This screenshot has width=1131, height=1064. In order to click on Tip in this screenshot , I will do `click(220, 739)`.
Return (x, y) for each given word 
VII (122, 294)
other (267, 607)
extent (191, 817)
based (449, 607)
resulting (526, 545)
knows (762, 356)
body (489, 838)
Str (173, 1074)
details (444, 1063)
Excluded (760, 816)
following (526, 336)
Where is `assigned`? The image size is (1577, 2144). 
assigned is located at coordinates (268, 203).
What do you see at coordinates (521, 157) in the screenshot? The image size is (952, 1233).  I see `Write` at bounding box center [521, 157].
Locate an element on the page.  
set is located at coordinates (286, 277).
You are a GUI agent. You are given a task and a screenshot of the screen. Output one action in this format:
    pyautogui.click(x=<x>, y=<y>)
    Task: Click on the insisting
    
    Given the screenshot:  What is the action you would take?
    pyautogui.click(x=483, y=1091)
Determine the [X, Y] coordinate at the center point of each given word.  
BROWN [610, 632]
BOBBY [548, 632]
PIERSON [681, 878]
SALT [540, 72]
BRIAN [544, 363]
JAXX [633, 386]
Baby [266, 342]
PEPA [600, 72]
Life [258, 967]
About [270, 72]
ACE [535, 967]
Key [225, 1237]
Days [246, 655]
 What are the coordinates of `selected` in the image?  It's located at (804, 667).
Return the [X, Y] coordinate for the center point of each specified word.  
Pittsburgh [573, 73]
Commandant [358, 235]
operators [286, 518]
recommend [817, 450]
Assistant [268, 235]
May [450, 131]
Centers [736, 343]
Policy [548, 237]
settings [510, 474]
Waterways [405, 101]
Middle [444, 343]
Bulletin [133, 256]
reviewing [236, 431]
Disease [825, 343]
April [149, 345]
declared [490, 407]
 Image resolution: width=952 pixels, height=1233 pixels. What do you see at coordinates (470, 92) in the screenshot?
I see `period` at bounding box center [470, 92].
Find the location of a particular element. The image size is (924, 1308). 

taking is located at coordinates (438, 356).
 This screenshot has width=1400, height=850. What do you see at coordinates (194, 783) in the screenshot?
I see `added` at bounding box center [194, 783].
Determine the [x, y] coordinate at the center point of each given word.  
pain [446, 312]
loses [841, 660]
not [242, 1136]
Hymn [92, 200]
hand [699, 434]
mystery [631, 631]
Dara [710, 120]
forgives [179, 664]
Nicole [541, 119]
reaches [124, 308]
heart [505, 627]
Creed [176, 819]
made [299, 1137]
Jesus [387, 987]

◇ ◇ ◇ ◇ ◇ ◇ ◇

* [Aim of the exercise]: Rewrite all of the data above with each "center point" changed to "midpoint" and nothing else altered.

* [Expected answer]:
This screenshot has width=1131, height=1064. In order to click on Tip in this screenshot , I will do `click(220, 739)`.
Return (x, y) for each given word 
VII (122, 294)
other (267, 607)
extent (191, 817)
based (449, 607)
resulting (526, 545)
knows (762, 356)
body (489, 838)
Str (173, 1074)
details (444, 1063)
Excluded (760, 816)
following (526, 336)
Where is `assigned`? The image size is (1577, 2144). 
assigned is located at coordinates (268, 203).
What do you see at coordinates (521, 157) in the screenshot? The image size is (952, 1233).  I see `Write` at bounding box center [521, 157].
Locate an element on the page.  
set is located at coordinates (286, 277).
You are a GUI agent. You are given a task and a screenshot of the screen. Output one action in this format:
    pyautogui.click(x=<x>, y=<y>)
    Task: Click on the insisting
    
    Given the screenshot:  What is the action you would take?
    pyautogui.click(x=483, y=1091)
Determine the [X, Y] coordinate at the midpoint of each given word.  
BROWN [610, 632]
BOBBY [548, 632]
PIERSON [681, 878]
SALT [540, 72]
BRIAN [544, 363]
JAXX [633, 386]
Baby [266, 342]
PEPA [600, 72]
Life [258, 967]
About [270, 72]
ACE [535, 967]
Key [225, 1237]
Days [246, 655]
 What are the coordinates of `selected` in the image?  It's located at (804, 667).
Return the [X, Y] coordinate for the midpoint of each specified word.  
Pittsburgh [573, 73]
Commandant [358, 235]
operators [286, 518]
recommend [817, 450]
Assistant [268, 235]
May [450, 131]
Centers [736, 343]
Policy [548, 237]
settings [510, 474]
Waterways [405, 101]
Middle [444, 343]
Bulletin [133, 256]
reviewing [236, 431]
Disease [825, 343]
April [149, 345]
declared [490, 407]
 Image resolution: width=952 pixels, height=1233 pixels. What do you see at coordinates (470, 92) in the screenshot?
I see `period` at bounding box center [470, 92].
Find the location of a particular element. The image size is (924, 1308). 

taking is located at coordinates (438, 356).
 This screenshot has width=1400, height=850. What do you see at coordinates (194, 783) in the screenshot?
I see `added` at bounding box center [194, 783].
Determine the [x, y] coordinate at the midpoint of each given word.  
pain [446, 312]
loses [841, 660]
not [242, 1136]
Hymn [92, 200]
hand [699, 434]
mystery [631, 631]
Dara [710, 120]
forgives [179, 664]
Nicole [541, 119]
reaches [124, 308]
heart [505, 627]
Creed [176, 819]
made [299, 1137]
Jesus [387, 987]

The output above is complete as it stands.